Derrière les retransmissions sportives, les journaux télévisés restent ainsi une valeur sûre des audiences pour la RTBF ou RTL. Un phénomène que Sophie Benoît explique par un «besoin d’être en prise avec la réalité» pour les téléspectateurs, et qui s’étend donc à des programmes qu’il faut avoir vu en direct pour ne pas être largué par la masse. On y retrouve par exemple Koh Lanta, mais aussi et surtout la Star Academy, dont le suivi en direct est rendu plus important par la présence de diffusions quotidiennes. Le programme n’est pas sportif en soi, mais reste marqué par l’esprit de compétition, se rythmant par des éliminations et la quête d’un vainqueur.
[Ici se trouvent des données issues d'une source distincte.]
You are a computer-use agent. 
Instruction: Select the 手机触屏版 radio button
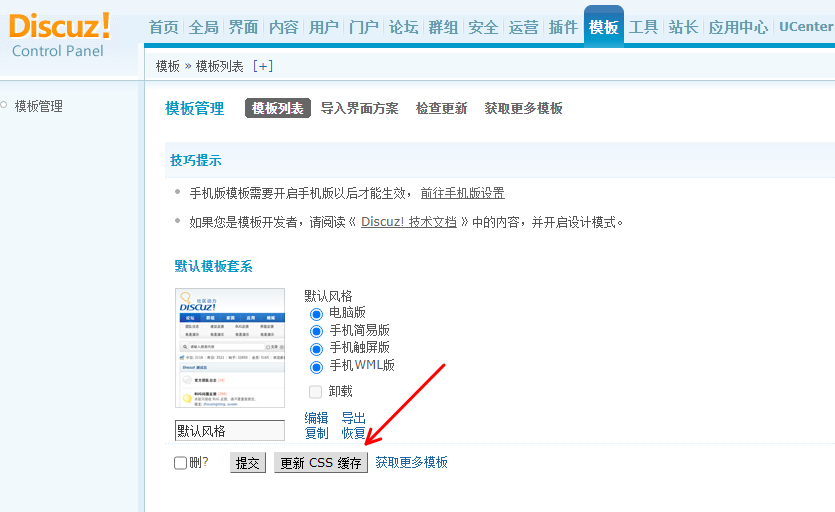point(316,349)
Ce phénomène de l’attraction pour le divertissement séquencé est encore plus marqué au nord du pays, puisque les chiffres 2023 de la télévision flamande plaçaient cinq divertissements dans le top 10 des programmes les plus regardés de l’année, contre une seule retransmission sportive (le Tour des Flandres). Plus dépendante des directs sportifs pour battre des records, la télé francophone reste un milieu où «le sport est évidemment un atout, mais ce n’est pas le seul», affirme la responsable de la TV linéaire de la RTBF.

Diables, vieux réflexes et champions des audiences

Regarder un match des Diables rouges reste toutefois un «must-watch», de plus en plus incontournable au fur et à mesure que l’enjeu augmente. «L’équipe actuelle n’est pas top, et pourtant les gens sont quand même là», poursuit Sophie Benoît, qui souligne également que l’équipe nationale féminine des Red Flames commence à trouver son public. Les chiffres diaboliques n’atteignent pas les mêmes plafonds sur RTL, pourtant détentrice des droits de la Nations League et d’un match amical de prestige contre l’Angleterre en mars dernier, évènements mesurés entre 500 et 600.000 téléspectateurs.

«La télévision n’est pas totalement morte, elle se vit différemment», boucle Sophie Benoît. Certains vieux réflexes restent toutefois intacts, comme la présence massive des 15-24 ans devant les matchs de Roland-Garros, rituel d’accompagnement des étudiants en blocus, «parfois moins sur la télévision mais plus fréquemment sur Auvio». Le support change, mais les habitudes restent. Jusqu’à ce que les plateformes de streaming entrent en scène, car les chiffres d’audience des directs sportifs ne passent pas inaperçus chez les géants mondiaux qui entrent de plus en plus spectaculairement sur le terrain de jeu de la retransmission sportive. Là aussi, les habitudes risquent encore de changer.

Dans cette nouvelle vie éloignée de la télévision, il ne reste donc presque plus que le sport pour que les moins de 50 ans la regardent comme avant.